La crise de l’Euro, l’Afrique et la stratégie de la Ligne Maginot

euro.jpgDe janvier 1884 à février 1885, l’Afrique fut dépecée et partagée par des pays occidentaux croyant dur comme fer à leur droit naturel d’apporter « la civilisation » aux « barbares ». Sans aucun Africain autour de la table des négociations, les conditions d’exploitation des ressources naturelles du continent noir furent aussi fixées suivant les seuls intérêts des grands acteurs coloniaux de l’époque. Cette attitude qui consista à traiter de l’Afrique et de ses problèmes en son absence, constitue ce qu’on peut appeler l’esprit de la conférence de Berlin.


Les conséquences contemporaines de cet esprit sont encore robustes car le Fcfa, monnaie officielle de nombreux pays africains membres de la Zone Franc, est le fruit de l’Empire colonial français qui se déploya lui-même en s’appuyant sur les notions de « mise en valeur », « d’hinterland », « d’arrière pays » et de « commerce légal » érigées par ladite conférence au rang d’instruments stratégiques du PIDE (Pénétration, Installation, Domestication et Exploitation.)

Si, en 1884, l’Afrique n’était encore au yeux du « monde civilisé » qu’un ensemble de terres lointaines et étranges sans pouvoir de négociation et sans aucun intérêt à être intégrée par les puissances coloniales dans une négociation parlant de son avenir, tel n’est plus le cas depuis le XXème siècle où sont nés des États africains indépendants. Il est dès lors interpellant de constater que les pays africains qui, jadis, ont été contraints de rester au sein de la Zone Franc et de garder le Fcfa comme monnaie, remettent en selle l’esprit de la conférence de Berlin en adoptant la stratégie de la Ligne Maginot par rapport à leur avenir monétaire. Celle-ci, ainsi que le disait le Général de Gaule, est l’attentisme même. Elle consiste à attendre que les autres fassent quelque chose au sujet d’une problématique alors que notre avenir y est en jeu. En ce qui concerne le Fcfa, la stratégie de la Ligne Maginot semble prisée par les États africains de la Zone Franc.
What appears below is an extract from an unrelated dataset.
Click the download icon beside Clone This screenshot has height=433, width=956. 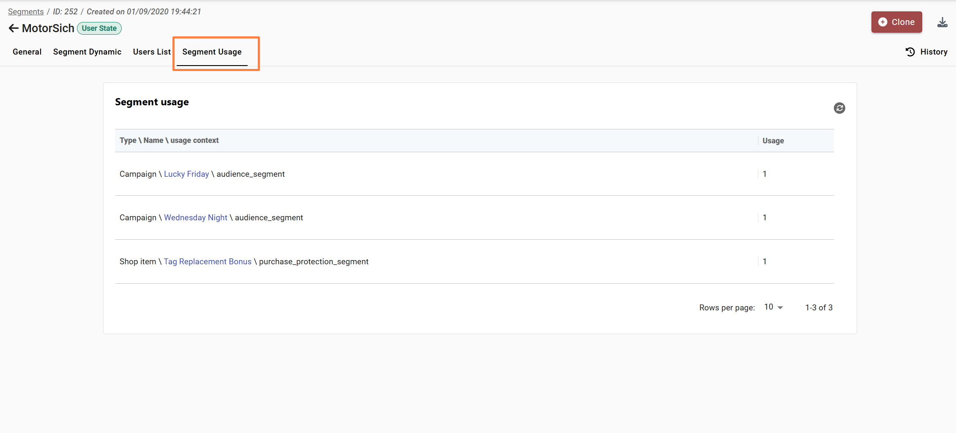pos(942,22)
Cela s’est vérifié dans au moins quatre cas de figures où l’Afrique est restée coite en attendant que les autres fassent quelque chose pour elle sur des problèmes cruciaux qui engagent son avenir et son développement.
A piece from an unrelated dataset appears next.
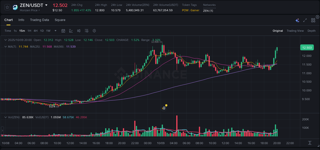This screenshot has height=150, width=320.
Task: Open the calendar date range picker
Action: coord(63,30)
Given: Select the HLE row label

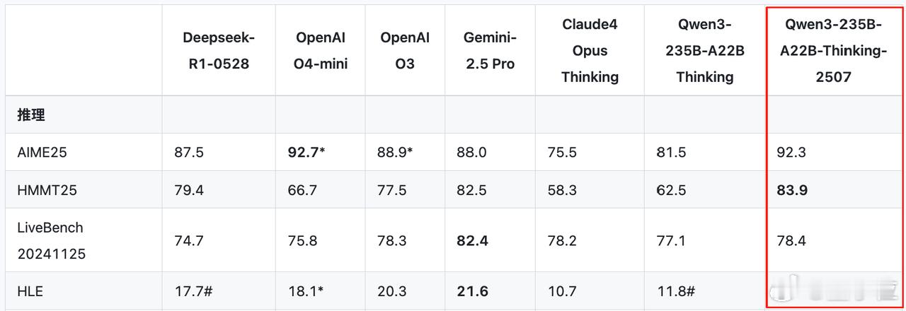Looking at the screenshot, I should pos(30,291).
Premièrement, de 1948 à 1994, la France fixa, sans que les pays africains de la Zone Franc ne disent mot, le taux de change entre le Fcfa et le FF à un niveau si élevé qu’il obérait le prix des exportations africaines et ne bénéficiait qu’aux exportations françaises vers l’Afrique. Deuxièmement, dès que les pays africains de la Zone Franc sont entrés en crise dans les années 1980, le Fcfa a été dévaluée par décision unilatérale des institutions financières internationales et notamment de la France qui ne voulait plus supporter la charge d’ajustement puisque le compte d’opération prévoit à la fois une convertibilité illimité du Fcfa, et une possibilité de découvert au pays africains déficitaires de la Zone Franc. Troisièmement, le passage à l’Euro en 1999 par la France s’est aussi fait sans que l’Afrique ne réfléchisse sur son avenir monétaire et celui de la Zone Franc par rapport à cette évolution. Quatrièmement, la crise actuelle de l’Euro issue de celle de la dette souveraine au sein de l’UE elle-même liée à la crise de subprimes, semble ne pas intéresser le continent noir et ses pays de la Zone Franc alors qu’il s’agit d’une crise qui implique directement l’étalon international qui assure la convertibilité internationale du Fcfa : l’Euro. Quelle est la stratégie pensée par l’Afrique si la faillite de l’Euro devient effective ? Cette crise de l’Euro fait-elle réfléchir les pays africains de la Zone Franc sur leur avenir monétaire ? Les pays africains de la Zone Franc savent-ils que si l’Euro disparaît (ce qui n’est plus une hypothèse farfelue), ils perdront en même temps le point d’ancrage de la convertibilité du Fcfa et une baisse drastique de la valeur de leurs réserves de change suite à l’inflation que cela peut induire ? Attendent-ils, compte tenu de leur silence, que ce soit la France qui réfléchisse de ce qu’il faudrait faire dans une telle éventualité ? La Zone- Franc est-elle toujours une zone monétaire lorsqu’on sait que le Fcfa de la BCEAO et celui de la BEAC ne sont plus convertibles entre eux qu’au marché noir les deux instituts d’émissions considérant chacune la monnaie de l’autre comme de la mauvaise monnaie ?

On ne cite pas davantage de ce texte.